The free energies obtained above with the best prediction accuracy (Pearson correlation coefficient) were then decomposed into individual residue-ligand contributions to further explore the interactions between NIK inhibitors and each residue. Each ligand-residue contribution can be divided into four components: van der Waals contribution (ΔG_edw), electrostatic contribution (ΔG_ele), polar solvation contribution (ΔG_GB/PB), and non-polar solvation contribution (ΔG_SA). All the above binding free energy calculations and free energy decomposition were performed by using the mm_pbsa module implemented in AMBER16.

Results and Discussion

Assessment of Different Docking Protocols Toward 21 Tricyclic Type I^1/2 NIK Inhibitors

As indicated in the previous studies, docking accuracy may be deeply rely on the docking methods or the initial conformations of crystal structures (Cross et al., 2009; Tian et al., 2013a,b, 2014; Shen et al., 2015; Wang Z. et al., 2016; Tian S. et al., 2017). So in this study, three RRD tools (Glide, Autodock Vina, and GOLD) and three crystal structures (4G3E, 5T8O, and 4IDV) were firstly assessed. The scatter plots and docking accuracy (Pearson correlation coefficient R) of the experimental binding affinities (pIC₅₀) vs. docking scores predicted by different RRD tools based on different crystal structures are illustrated in Figures 2A–F. Unfortunately, except several combinations such as Goldscore based on the all three crystal structures (R: 0.611, 0.410, and 0.433 for 4G3E, 5T8O, and 4IDV, respectively), or CHEMPLP and ASP based on 4G3E (R: 0.431 and 0.445, respectively), it seems to be no significant linear correlation between the prediction and experimental activities in most cases. As far as we know, the fact that some docking methods (or scoring functions) cannot successfully sample the correct binding poses of the selected compounds may primarily account for this situation. Taking 5T8O as an example (Figure 3), when Glide_SP is adopted, the binding poses of 21 NIK inhibitors vary a lot, and some of them even locate outside of the ATP-binding pocket. However, when Goldscore is used, each pose possesses a similar orientation with the co-crystallized ligand, thus obviously enhancing the chance to get a better docking accuracy. As for the unsatisfactory sampling power, one important explanation is the steric conflicts caused by the conformational change of the surrounding residues, which in turn impedes the docking of the derivatives.

FIGURE 2

Figure 2. Scatter plots of experimental binding affinities (pIC₅₀) vs. docking scores predicted by several docking tools based on different crystal structures, including (A,D,G) 4G3E, (B,E,H) 5T8O, (C,F,I) 4IDV.

FIGURE 3

Figure 3. The superimposition of the docking poses of 21 type I^1/2 NIK Inhibitors predicted by (A) Glide_SP and (B) GOLD_Goldscore based on 5T8O. The co-crystallized ligand is depicted in green.

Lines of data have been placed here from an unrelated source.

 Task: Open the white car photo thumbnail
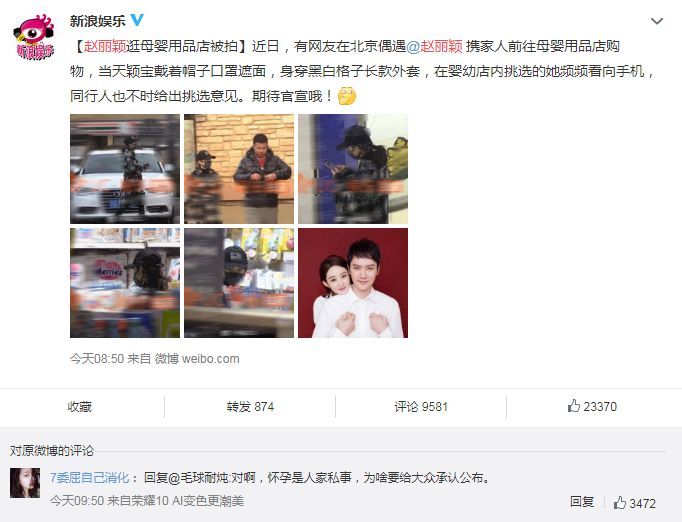125,169
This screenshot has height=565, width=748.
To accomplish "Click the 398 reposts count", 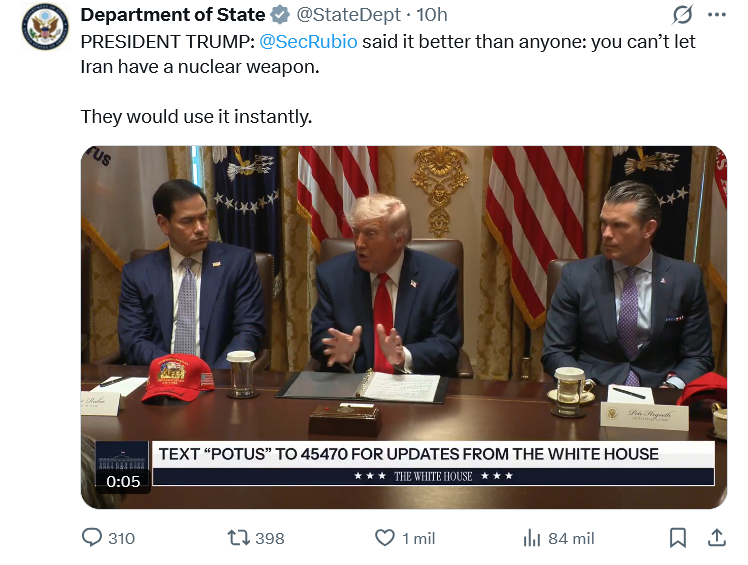I will click(270, 538).
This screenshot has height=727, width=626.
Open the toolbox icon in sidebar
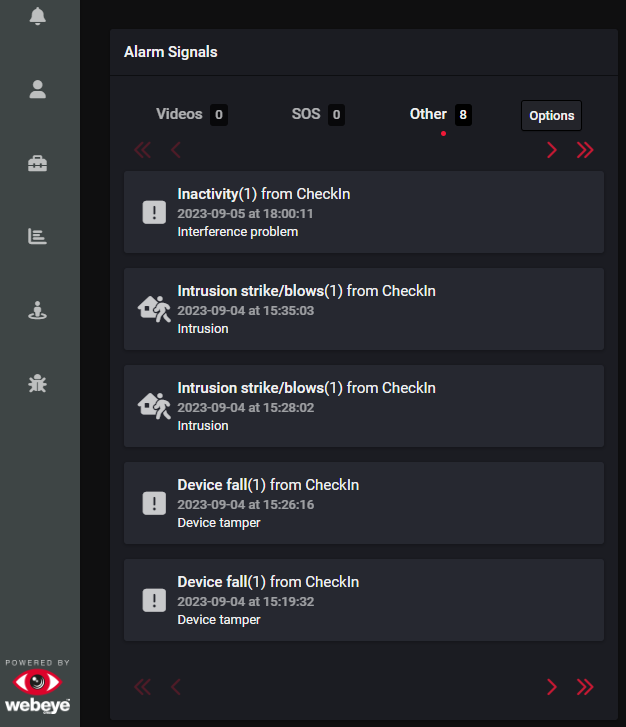(38, 164)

Then, the IFD implemented in Schrödinger, which considered the conformation flexibility of the residues within a given distance of the ligand, was tried. As shown in Figures 2G–I, although IFD seems to perform a little better than the corresponding RRD methods (Glide_SP or XP), its results still cannot correctly rank the experimental affinities well. As for this, the major reason may be the bad performance of Glide in our system. When conducting the IFD, an initial Glide docking is needed to roughly determine the initial location of the docked ligand. If the pose of the docked ligand cannot be sampled correctly, evidently the following “induced-fit” procedure does not make any sense. Therefore, when we carry out a molecule docking toward type I^1/2 inhibitors or even other systems, a correct sampling orientation must be ensured firstly to get a more convincing result.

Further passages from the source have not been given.